┌─ SUPPLIED DATA

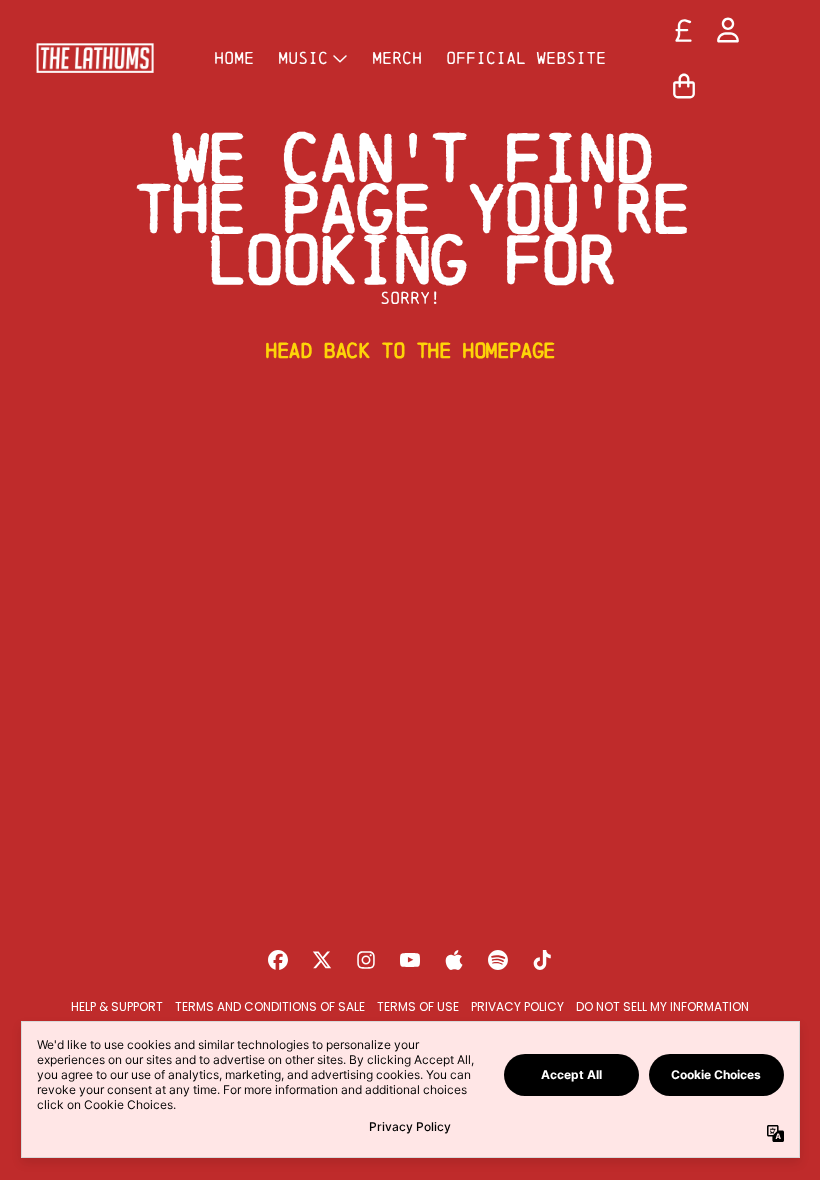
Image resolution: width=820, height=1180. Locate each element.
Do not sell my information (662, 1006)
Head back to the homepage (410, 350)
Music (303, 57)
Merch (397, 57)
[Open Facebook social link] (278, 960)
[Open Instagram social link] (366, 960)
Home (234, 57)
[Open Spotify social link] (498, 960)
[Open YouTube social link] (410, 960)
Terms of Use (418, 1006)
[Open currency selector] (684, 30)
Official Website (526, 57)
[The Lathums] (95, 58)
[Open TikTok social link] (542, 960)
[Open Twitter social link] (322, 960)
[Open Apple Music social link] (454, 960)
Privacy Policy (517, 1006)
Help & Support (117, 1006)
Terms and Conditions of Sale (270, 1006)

└─
┌─ SUPPLIED DATA

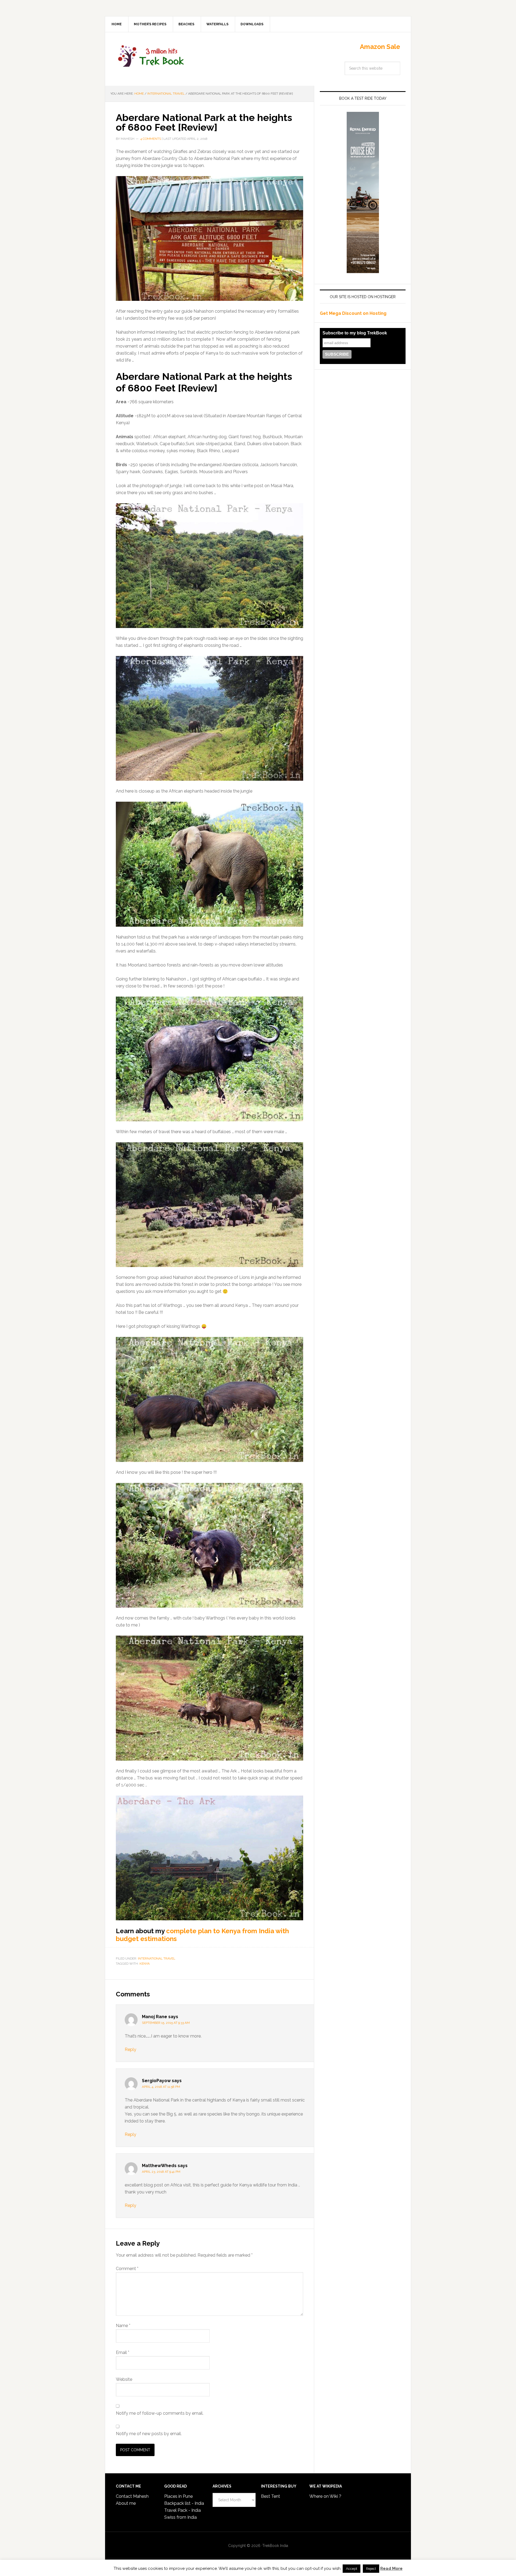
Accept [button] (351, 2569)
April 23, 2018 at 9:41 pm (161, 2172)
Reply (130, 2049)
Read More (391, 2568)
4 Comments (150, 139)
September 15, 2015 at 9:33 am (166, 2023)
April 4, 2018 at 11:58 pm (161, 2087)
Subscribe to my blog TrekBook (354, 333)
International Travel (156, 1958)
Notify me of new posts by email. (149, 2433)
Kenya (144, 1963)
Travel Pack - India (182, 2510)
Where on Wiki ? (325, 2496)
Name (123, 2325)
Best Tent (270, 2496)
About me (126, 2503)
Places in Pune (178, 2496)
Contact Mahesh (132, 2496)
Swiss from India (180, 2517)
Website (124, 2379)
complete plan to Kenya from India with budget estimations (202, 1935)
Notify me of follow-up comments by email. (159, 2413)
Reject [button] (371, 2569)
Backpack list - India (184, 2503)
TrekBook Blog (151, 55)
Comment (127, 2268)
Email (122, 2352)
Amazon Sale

└─

**PROBLEM**:
Keeping every character as it is, restate the lines above that run from the line with "Name (123, 2325)" through the line with "TrekBook Blog (151, 55)", both included, and nothing else.

**ANSWER TO THIS TASK**:
Name (123, 2325)
Best Tent (270, 2496)
About me (126, 2503)
Places in Pune (178, 2496)
Contact Mahesh (132, 2496)
Swiss from India (180, 2517)
Website (124, 2379)
complete plan to Kenya from India with budget estimations (202, 1935)
Notify me of follow-up comments by email. (159, 2413)
Reject [button] (371, 2569)
Backpack list - India (184, 2503)
TrekBook Blog (151, 55)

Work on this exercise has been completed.